• Quoted text:

-- begin --

None of this is to say that you shouldn't use trackers the hidden costs of "buying high and selling low" are still dwarfed by active management fees. However, it shows that there are simple ways in which these funds could be improved if they were prepared to depart from the underlying index. For example, says Arnott, rather than buy or sell as soon as changes are made to the index, "just wait a while for prices to settle down". This would also keep turnover down by avoiding stocks that pop up into the index then rapidly fall out again. And while we wait for such a tracker fund to be launched, it's a useful reminder of two very basic investment lessons that can be applied to any portfolio keep your trading to a minimum, and avoid overly expensive stocks.

I wish I knew what market capitalisation was, but I'm too embarrassed to ask

Market capitalisation, often abbreviated to market cap, is the total value of all outstanding shares in a company. To get the market cap, you simply multiply the number of outstanding shares by their price. For example, there are currently just under 20 billion BP shares in issue, with a price of around 564p each, giving the oil giant a market cap of £112.8bn. The largest listed firm in the world is technology group Apple, which currently has a market cap of nearly $900bn, and is often viewed as a likely candidate for the first company to boast a$1trn market cap.

Companies are frequently divided into "nano cap", "micro cap", "small cap", "medium cap" and "large cap", depending on size, although there is no official definition of the specific parameters of these categories. In the UK, the FTSE 100 is often referred to as the large-cap index, and the FTSE 250 as the mid-cap. Most major stockmarket indices (though not all the Dow Jones and the Nikkei 225 are notable exceptions) are weighted by market cap, which means that changes in the value of the firms with the highest market caps will move the index more than changes in the smaller stocks.

-- end --

• Exercises:
**a.** Translate this sentence from the investing text into Spanish: "Market capitalisation, often abbreviated to market cap, is the total value of all outstanding shares in a company."
**b.** According to the investing text, which UK index is often referred to as the mid-cap index?
The lines come from a different source than the investing text.

• Source excerpt:
-- begin --

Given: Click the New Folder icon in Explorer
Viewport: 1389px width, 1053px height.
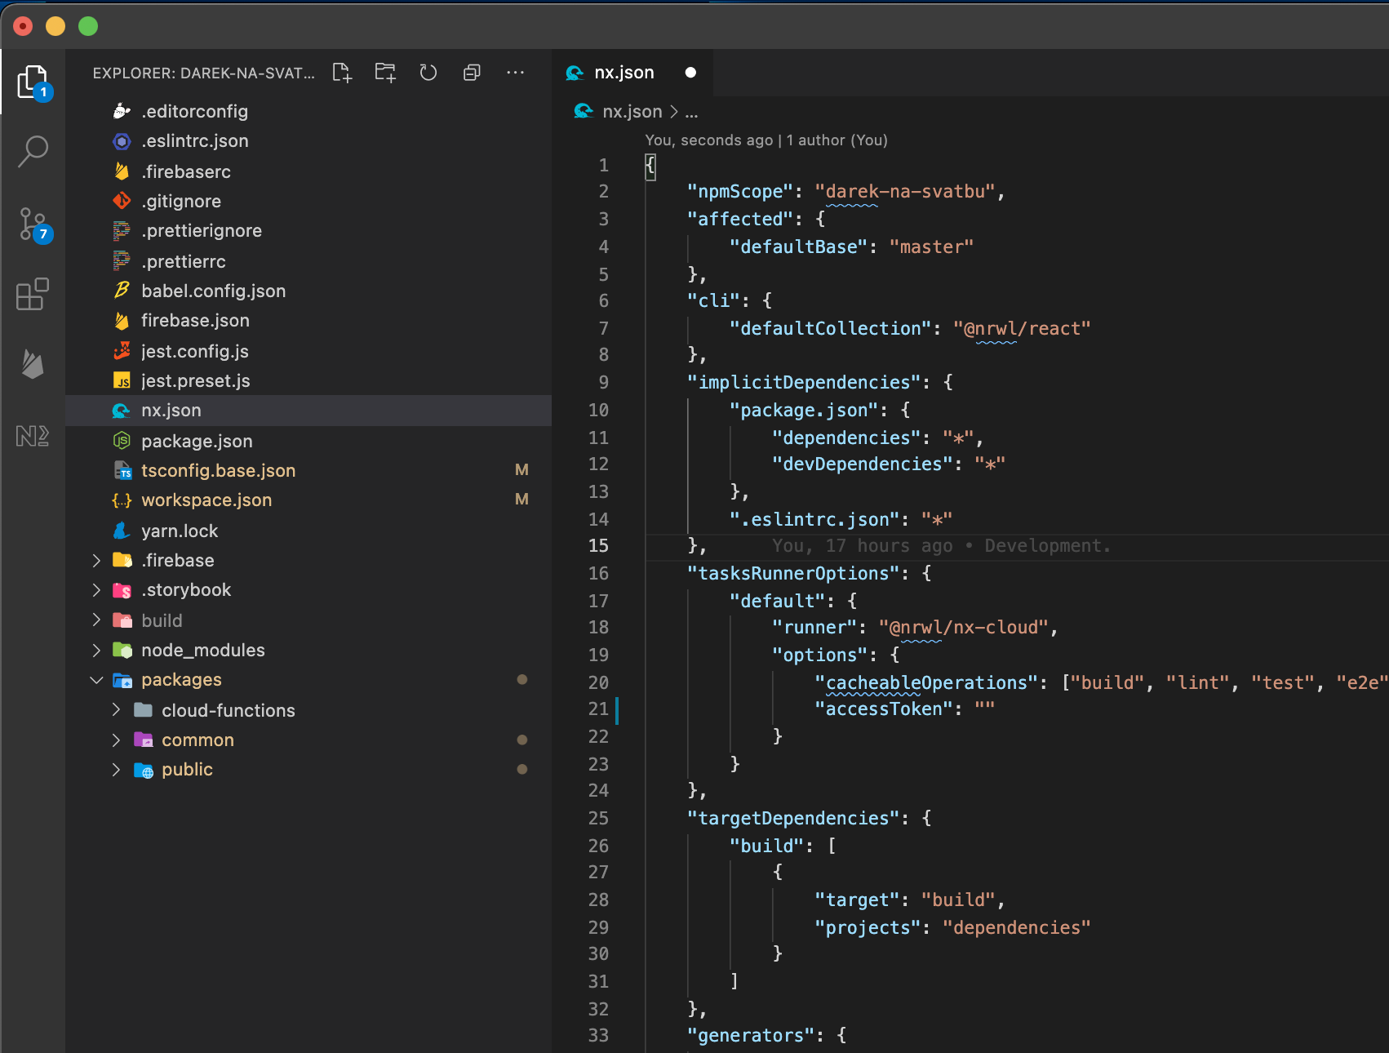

-- end --

• Task-by-task solutions:
**a.** La capitalización bursátil, a menudo abreviada como "market cap", es el valor total de todas las acciones en circulación de una empresa.

**b.** The FTSE 250.